• _Records provided_
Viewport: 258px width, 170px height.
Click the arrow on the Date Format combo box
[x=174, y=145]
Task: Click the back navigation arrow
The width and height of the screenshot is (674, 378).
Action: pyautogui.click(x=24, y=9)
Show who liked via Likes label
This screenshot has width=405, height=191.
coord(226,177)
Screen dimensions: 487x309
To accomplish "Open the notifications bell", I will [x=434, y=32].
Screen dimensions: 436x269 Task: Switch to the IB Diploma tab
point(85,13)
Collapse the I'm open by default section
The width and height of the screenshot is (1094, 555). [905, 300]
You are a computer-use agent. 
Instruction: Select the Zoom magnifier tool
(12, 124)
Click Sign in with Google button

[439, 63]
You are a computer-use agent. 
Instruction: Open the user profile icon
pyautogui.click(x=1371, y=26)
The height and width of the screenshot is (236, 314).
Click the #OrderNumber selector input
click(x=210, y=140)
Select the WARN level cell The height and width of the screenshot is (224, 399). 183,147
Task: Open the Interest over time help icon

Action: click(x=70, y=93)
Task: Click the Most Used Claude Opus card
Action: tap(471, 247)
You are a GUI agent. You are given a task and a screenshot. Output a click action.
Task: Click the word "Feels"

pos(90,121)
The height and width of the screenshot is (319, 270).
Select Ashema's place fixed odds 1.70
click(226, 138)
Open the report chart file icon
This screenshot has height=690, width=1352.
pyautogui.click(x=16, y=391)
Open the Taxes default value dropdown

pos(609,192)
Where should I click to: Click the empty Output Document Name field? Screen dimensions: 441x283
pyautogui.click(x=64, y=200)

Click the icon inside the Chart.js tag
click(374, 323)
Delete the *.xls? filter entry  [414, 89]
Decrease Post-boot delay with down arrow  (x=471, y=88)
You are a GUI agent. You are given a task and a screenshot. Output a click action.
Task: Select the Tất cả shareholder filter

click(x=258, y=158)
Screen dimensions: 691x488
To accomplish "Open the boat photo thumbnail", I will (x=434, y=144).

• _Problem_
Write the entries out again verbatim, every one of them.

• _Your response_
Viewport: 258px width, 170px height.
Click the arrow on the Date Format combo box
[x=174, y=145]
Task: Click the back navigation arrow
The width and height of the screenshot is (674, 378).
Action: pyautogui.click(x=24, y=9)
Show who liked via Likes label
This screenshot has width=405, height=191.
coord(226,177)
Screen dimensions: 487x309
To accomplish "Open the notifications bell", I will [x=434, y=32].
Screen dimensions: 436x269 Task: Switch to the IB Diploma tab
point(85,13)
Collapse the I'm open by default section
The width and height of the screenshot is (1094, 555). [905, 300]
You are a computer-use agent. 
Instruction: Select the Zoom magnifier tool
(12, 124)
Click Sign in with Google button

[439, 63]
You are a computer-use agent. 
Instruction: Open the user profile icon
pyautogui.click(x=1371, y=26)
The height and width of the screenshot is (236, 314).
Click the #OrderNumber selector input
click(x=210, y=140)
Select the WARN level cell The height and width of the screenshot is (224, 399). 183,147
Task: Open the Interest over time help icon

Action: click(x=70, y=93)
Task: Click the Most Used Claude Opus card
Action: tap(471, 247)
You are a GUI agent. You are given a task and a screenshot. Output a click action.
Task: Click the word "Feels"

pos(90,121)
The height and width of the screenshot is (319, 270).
Select Ashema's place fixed odds 1.70
click(226, 138)
Open the report chart file icon
This screenshot has height=690, width=1352.
pyautogui.click(x=16, y=391)
Open the Taxes default value dropdown

pos(609,192)
Where should I click to: Click the empty Output Document Name field? Screen dimensions: 441x283
pyautogui.click(x=64, y=200)

Click the icon inside the Chart.js tag
click(374, 323)
Delete the *.xls? filter entry  [414, 89]
Decrease Post-boot delay with down arrow  (x=471, y=88)
You are a GUI agent. You are given a task and a screenshot. Output a click action.
Task: Select the Tất cả shareholder filter

click(x=258, y=158)
Screen dimensions: 691x488
To accomplish "Open the boat photo thumbnail", I will (x=434, y=144).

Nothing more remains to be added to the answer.